MergeStringReplaceMaps merges multiple maps into one. If an entry appears in more than one map the first occurrence of that key is used, that is maps coming later in the chain can only add new keys, not overwrite keys from previous maps.

Example
package main

import (
	"fmt"
	"github.com/FabianWe/goslugify"
)

func main() {
	m1 := map[string]string{
		"a": "b",
	}
	// the 'a' in this mapping will be ignored (because it exists already in m1)
	// 'a' will be replaced by "b", even though m2 maps 'b' --> "c"
	m2 := map[string]string{
		"a": "fooo",
		"b": "c",
		"c": "d",
	}
	combined := goslugify.MergeStringReplaceMaps(m1, m2)
	modifier := goslugify.NewConstantReplacerFromMap(combined)
	fmt.Println(modifier.Modify("abcde"))
}
Output:

bcdde

type UTF8Normalizer

type UTF8Normalizer struct {
	Form norm.Form
}

UTF8Normalizer implements StringModifier, the string is normalized according to utf-8 normal forms. For details see the norm package https://godoc.org/golang.org/x/text/unicode/norm and this blog post https://blog.golang.org/normalization.

The default form used in this package is NFKC. It is usually called right after IgnoreInvalidUTF8.

func NewUTF8Normalizer

func NewUTF8Normalizer(form norm.Form) UTF8Normalizer

NewUTF8Normalizer returns a new normalizer given the form.

func (UTF8Normalizer) Modify

func (normalizer UTF8Normalizer) Modify(in string) string

type WordReplacer

type WordReplacer struct {
	WordMap       StringReplaceMap
	WordSeparator string
}

WordReplacer replaces occurrences of words within a string, it implements StringModifier. The difference between WordReplacer and ConstantReplacer is that WordReplacer does not replace all occurrences, but only complete words. A word is defined by splitting the string given the WordSeparator.

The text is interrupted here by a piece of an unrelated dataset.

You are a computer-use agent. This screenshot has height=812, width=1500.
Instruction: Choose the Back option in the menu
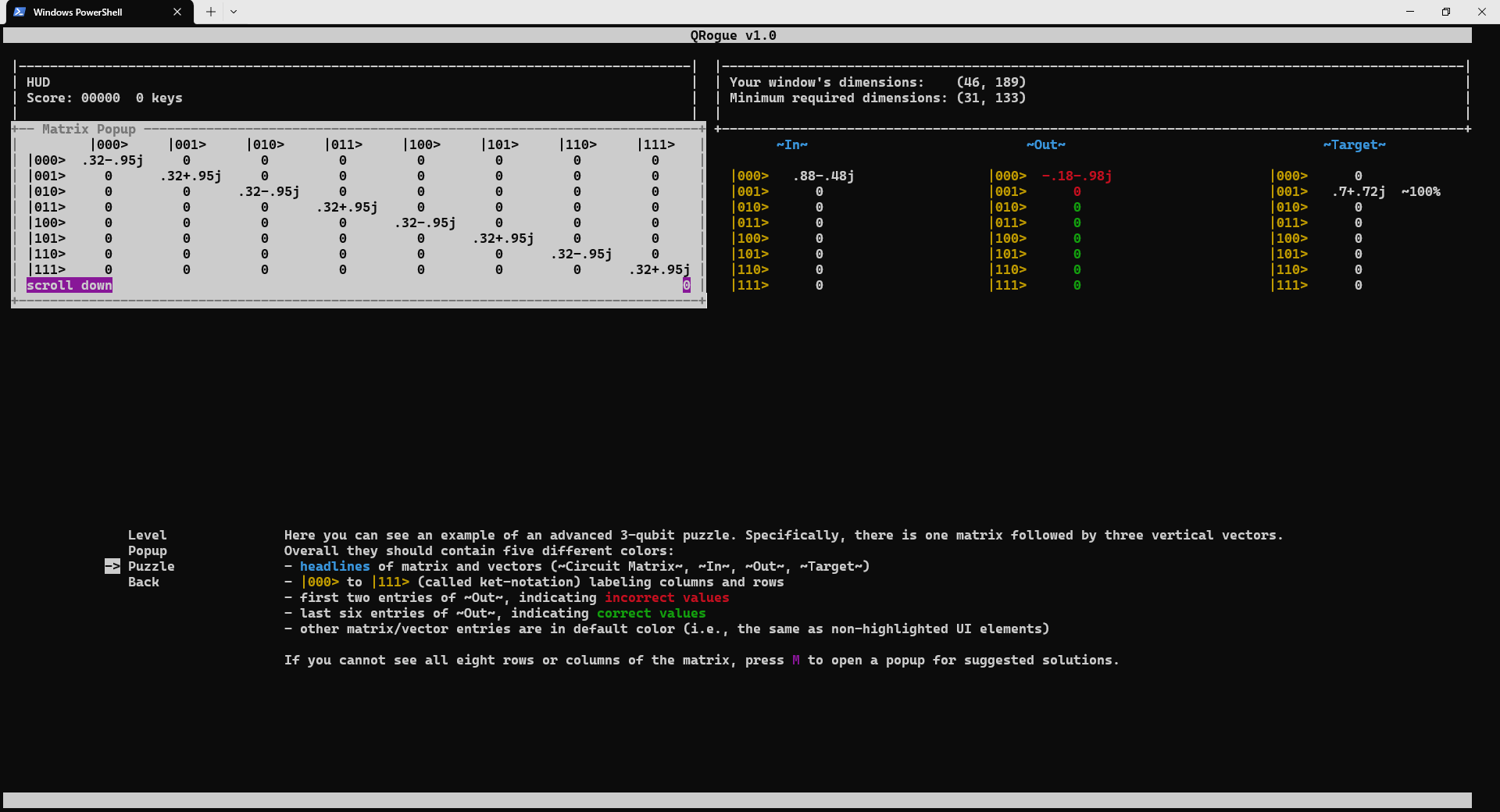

So a replacement "@" --> "at" would behave on the string "something@-@" differently: ConstantReplacer would return "somethingat-at" and WordReplacer would return "something@-at" (given that the separator is "-").

Example
package main

import (
	"fmt"
	"github.com/FabianWe/goslugify"
)

func main() {
	replacer := goslugify.NewWordReplacer(map[string]string{
		"@": "at",
	}, "-")
	fmt.Println(replacer.Modify("something@-@"))
}
Output:

something@-at

func NewWordReplacer

func NewWordReplacer(wordMap StringReplaceMap, wordSeparator string) *WordReplacer

NewWordReplacer returns a new replacer given the replacement map and the word separator.